O Roncador faz a articulação entre o Brasil Central e o Amazônico. Ao sul, ele participa das formações sedimentares em arenito, comuns ao nosso Centro-Oeste. Porém, exatamente na divisa com o Pará, passam a surgir rochas cristalinas, de origem diferente, que integram a bacia amazônica. É ali que ele termina.
O trecho mais interessante pertence a seu exato começo, em Barra do Garças. Ele envolve esta cidade a oeste e norte, com agitadas corcovas recobertas de vegetação, atingindo altitudes interessantes. Seu ponto mais elevado fica nos 15 km da Serra do Taquaral, a 780m. Ele é aqui chamado de Serra Azul.

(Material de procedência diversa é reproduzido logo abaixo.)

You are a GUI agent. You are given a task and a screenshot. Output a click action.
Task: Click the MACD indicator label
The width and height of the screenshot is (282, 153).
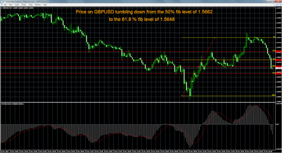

Mas, ao prosseguir cerca de 100 km para o norte, o Roncador passa exibir um aspecto diferente, agora com longas escarpas sinuosas por algo como 30 km. Trata-se do espetacular Vale dos Sonhos, em cujos chapadões interiores está seu ponto culminante, a 935m.
Sua feição mais característica é a escarpa do Bico de Pedra, terminado na agulha chamada de Dedo de Deus, uma visão notável à beira da Rodovia BR-158 que o atravessa. Pela primeira vez, a serra é aqui chamada de Roncador, nome que resultou do barulho do vento por suas frestas.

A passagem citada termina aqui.